Part of life is not having control and learning how to respond (not react) to the unpredictable and challenges we face. Certainly Alzheimer's was totally out of anyone's control. Our only control at the time was to prepare for what we thought was to come and to make arrangements for his care. I like to compare it to hearing that a hurricane is coming so you might stock up on food, evacuate or make sure everything is secure. That is all you can do. I think of Alzheimer's as a train which you are trapped on. In the beginning it takes you to different places and stops once in awhile. Soon after, it becomes a runaway train in which there is no slowing down or stopping it.

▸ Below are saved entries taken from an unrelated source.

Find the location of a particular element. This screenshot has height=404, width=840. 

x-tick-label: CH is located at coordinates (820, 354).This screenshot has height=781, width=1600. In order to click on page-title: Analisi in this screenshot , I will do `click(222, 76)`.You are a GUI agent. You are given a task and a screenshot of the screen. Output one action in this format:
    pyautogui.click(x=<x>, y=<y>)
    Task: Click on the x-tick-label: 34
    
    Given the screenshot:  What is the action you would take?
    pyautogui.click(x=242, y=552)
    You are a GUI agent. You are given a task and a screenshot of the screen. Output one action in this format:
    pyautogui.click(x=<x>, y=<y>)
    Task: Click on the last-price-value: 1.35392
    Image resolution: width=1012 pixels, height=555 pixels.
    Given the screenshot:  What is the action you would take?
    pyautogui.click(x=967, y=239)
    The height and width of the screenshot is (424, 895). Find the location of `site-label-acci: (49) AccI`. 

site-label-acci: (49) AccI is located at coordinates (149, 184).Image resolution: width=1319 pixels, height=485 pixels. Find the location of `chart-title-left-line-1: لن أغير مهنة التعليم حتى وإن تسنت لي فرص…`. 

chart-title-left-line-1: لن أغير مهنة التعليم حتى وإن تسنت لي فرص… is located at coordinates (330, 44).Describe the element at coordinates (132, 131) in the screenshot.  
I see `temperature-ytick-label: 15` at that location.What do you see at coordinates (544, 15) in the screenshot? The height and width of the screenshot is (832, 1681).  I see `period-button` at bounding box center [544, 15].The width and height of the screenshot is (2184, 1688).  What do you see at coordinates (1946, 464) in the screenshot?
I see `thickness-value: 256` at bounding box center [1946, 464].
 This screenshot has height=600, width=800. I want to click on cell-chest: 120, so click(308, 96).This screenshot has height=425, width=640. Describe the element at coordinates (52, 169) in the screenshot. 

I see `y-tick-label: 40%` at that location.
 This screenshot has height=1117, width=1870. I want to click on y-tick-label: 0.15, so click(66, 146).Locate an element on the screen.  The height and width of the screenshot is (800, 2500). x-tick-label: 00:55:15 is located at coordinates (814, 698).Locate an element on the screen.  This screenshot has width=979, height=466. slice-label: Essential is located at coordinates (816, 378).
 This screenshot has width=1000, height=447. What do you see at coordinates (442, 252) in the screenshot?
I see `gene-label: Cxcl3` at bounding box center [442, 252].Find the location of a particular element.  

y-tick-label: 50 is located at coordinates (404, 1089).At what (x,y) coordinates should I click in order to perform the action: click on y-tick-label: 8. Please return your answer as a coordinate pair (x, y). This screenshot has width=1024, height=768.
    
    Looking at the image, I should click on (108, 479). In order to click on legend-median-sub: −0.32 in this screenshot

The idea came to me to self publish a book of the images and poetry. To exhibit the images and sell the book with the sole purpose of raising money and awareness.You can preview the book at
Whether you are challenged with an illness, transition in your life such as divorce, empty nest, being a caretaker for someone who is ill or grieving the loss of a loved one; finding a medium to express your feelings and thoughts can help you go through the process. You don't have to have a "challenge" in life to do this, rather you can use photography (or any medium) to connect to life.
A popular exercise many people do is A Photo A Day or as is commonly known on the internet PAD.
A man who had a terminal illness took a Polariod a day and wrote on them. They were then posted on the internet so people could follow it. So a published book doesn't have to be a goal. Images can be posted on a website. Whether you use your struggle to help others in their's or just use it to help your own journey without sharing it, the process can be very powerful and transforming.
Feel free to share your comments and experiences in using photography as a therapeutic tool.